A report on the BBC website claims that
Illegal downloading in the UK is growing, with around 7.7 million people choosing not to legitimately buy their music online, according to new figures.
This is from a press release apparently issued by the BPI, although it’s not on their own website yet so I can’t be certain what it actually says. However, the gist of it is clear: People are downloading music, the BPI thinks the sky is falling and urgently wants legislation to protect them. According to the BPI,
It is a parasite that threatens to deprive a generation of talented young people of their chance to make a career in music, and is holding back investment in the burgeoning digital entertainment sector
The problem with this, of course, is that it makes the usual false assumption that every file copied is a sale lost. That’s simply not true. Even if downloaders are spending less on music as a result (and it’s not clear that even this is the case), most downloaders copy music almost indiscriminately, just because they can. Someone who might previously have bought ten albums a year may now be downloading the equivalent of a thousand. But that isn’t a thousand lost sales, because if they couldn’t download a lot for free they’d simply go back to buying a few.
What neatly skewers the BPI’s argument, though, is a previous article based on figures from – yes, you guessed it, the BPI. As the BBC reports:
Earlier this year the BPI reported that music sales in the UK had grown for the first time in six years.
It said that legal downloads had boosted sales, rising by more than 50% to earn £154 million, compared with £101.5 million in 2008.
If the BPI are to be believed, then both filesharing and sales are growing.
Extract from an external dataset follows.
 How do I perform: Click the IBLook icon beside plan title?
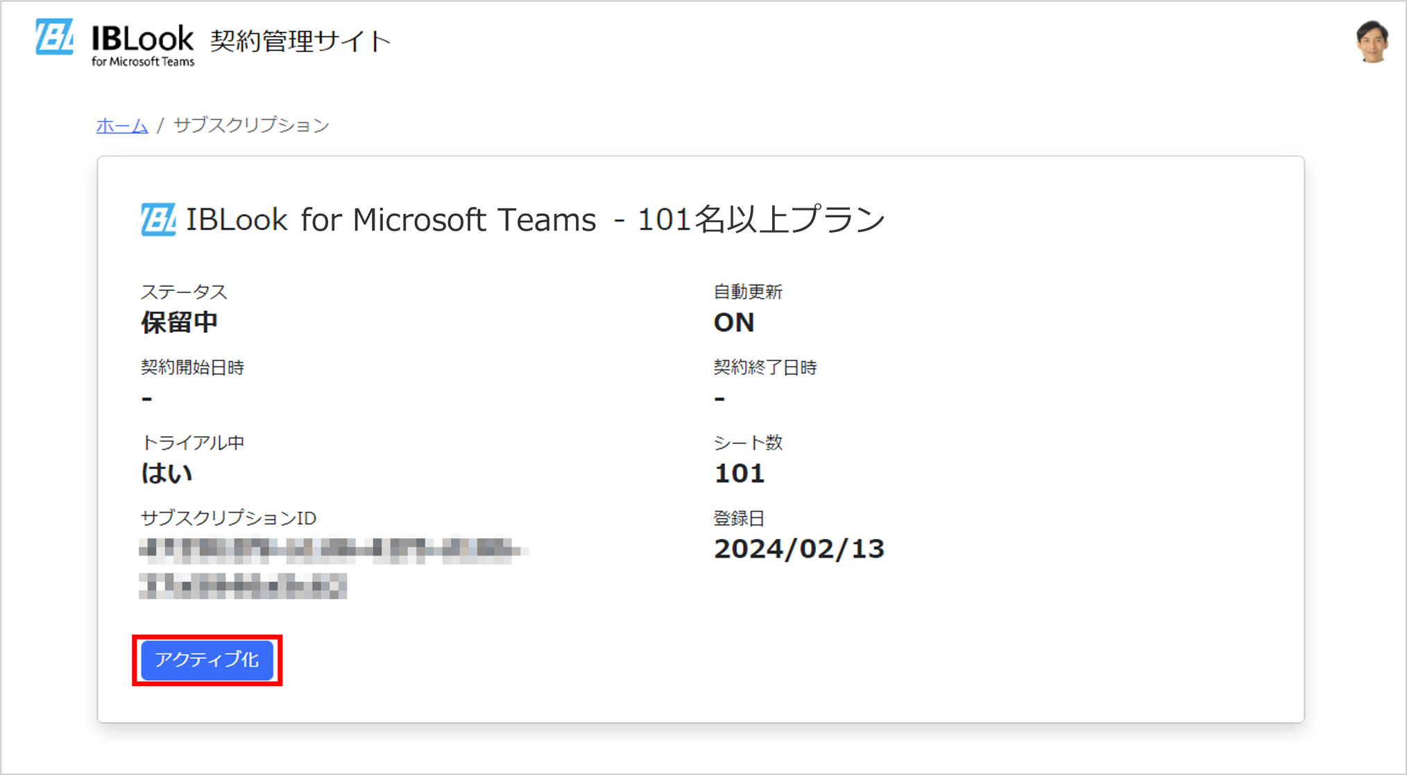[158, 220]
A more rational person might wonder whether there’s a correlation there, and think about ways of harnessing the massive growth in music consumption to benefit creators.
Incidentally, 7.7 million downloaders is a lot of people. The number of students in the UK, for example, is just under 2 million. 7.7 million is a large number of potential voters. The people that the BPI represents may be rich and able to employ powerful lobbyists, but in the long run the weight of democracy is against them. So is common sense.